Пролепетав что-то невнятное о том, что я из Захаркова, рядом расположенного с Рублевом села, я поспешила быстро уйти из столовой. Таким образом, провалилась моя первая вылазка в жизнь, но я не унывала и начала строить новые планы. Оглядываясь вокруг и внимательно ко всему присматриваясь, я решила отправиться теперь в Рублевскую школу. Время для этого я выбрала после окончания занятий, когда веселыми и шумными группами ученики выходили из школы, а преподаватели еще задерживались в ее здании, обсуждая текущие дела.
- У нас такой должности нет: мыть чернильницы и от доски меловые тряпки, у нас этим занимается уборщица, - с улыбкой глядя на меня, говорила краснощекая, здоровая молодая девушка с низким голосом (как я узнала потом - учительница русского языка Александра Николаевна). - А почему вы ищете работы, а не учитесь? - спросила она, все так же приветливо улыбаясь и продолжая на меня смотреть.
Ее улыбка, мягкий голос, обращенное ко мне вежливое "вы" сразу меня согрели, но ответить на ее вопрос я не могла и потому стояла потупившись.
- Вы где живете? - продолжала она свои расспросы. - Не в Рублеве? Почему я вас раньше не видела?
- Я дочь приехавшей из Москвы служащей столовой, - наконец кое-как выдавила я из себя.
- Так почему же вы не хотите поступить к нам? Почему не кончаете образования? Ведь у нас есть школа второй ступени…
- Насчет образования вопрос у меня кончен. Учиться мне нельзя… я пришла насчет работы, - уже твердо ответила я и посмотрела ей прямо в глаза.
Мой ответ сразу потушил ее улыбку.
- Тогда я не знаю, чем вам помочь, - ответила она коротко и снова начала сортировать какие-то тетради, лежавшие перед ней на столе. Она вернулась к занятию, за которым я нашла ее, войдя в комнату, и я медленно направилась было к выходу.
- Извините, - тихо сказала я, идя по учительской, а сердце мое с каждым моим шагом отбивало: "Все кончено, все кончено, все кончено…" Я шла мимо светлых окон, подоконники которых были все заставлены цветущей геранью, бегонией и еще какими-то зелеными кустами, шла мимо развешенных на стене пестрых географических карт и вдруг поравнялась с роялем, который, войдя, от волнения не заметила.

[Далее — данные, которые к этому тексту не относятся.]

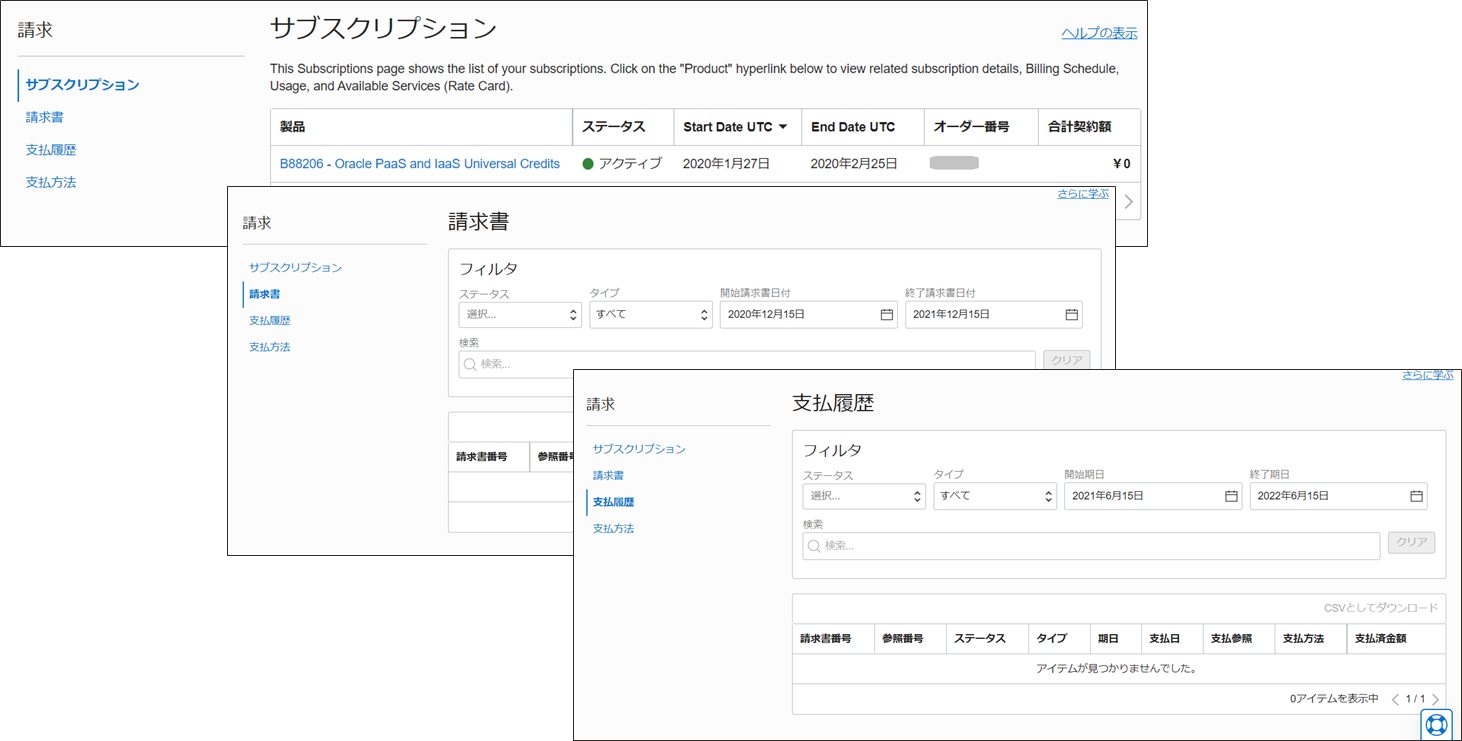Go to next page in payment history
This screenshot has width=1462, height=741.
[x=1436, y=699]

Теперь я видела груду лежавших на его крышке нот. Не смея притронуться к этой дорогой моему сердцу груде, я старалась прочесть заглавие первой лежавшей передо мною обложки.

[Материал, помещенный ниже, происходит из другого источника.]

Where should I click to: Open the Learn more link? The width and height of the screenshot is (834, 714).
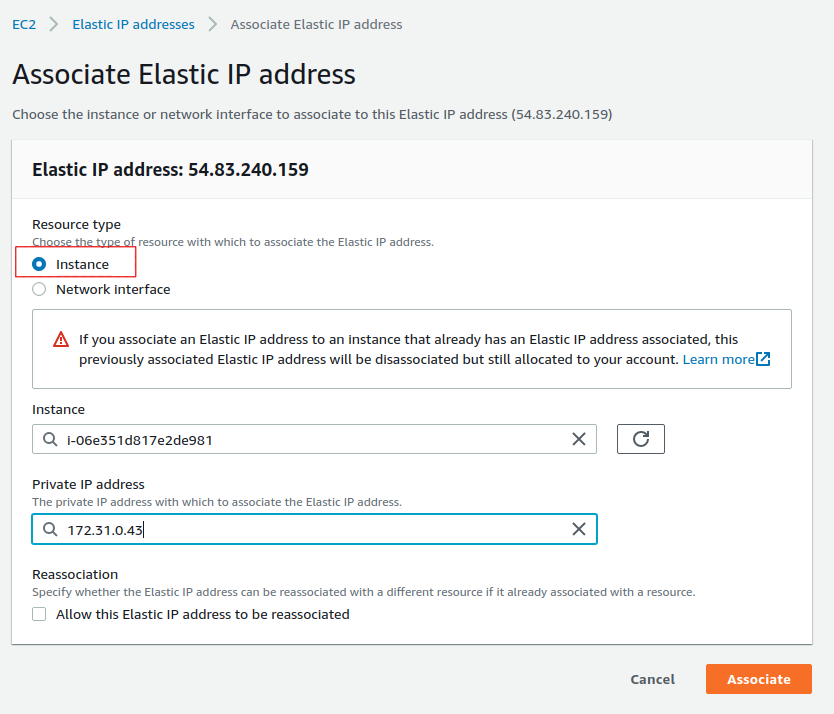[717, 358]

Александра Николаевна, очевидно, глядя мне в спину, следила за мной, и едва я замедлила свои шаги около рояля, как раздался ее вопрос:
- Вы играете?
- Немного, - ответила я.
- Подождите, подождите, - поспешила она вернуть меня. Быстро открыв крышку рояля, она заставила меня сыграть наизусть первое, что пришло мне в голову, потом попросила меня подобрать по слуху "Интернационал".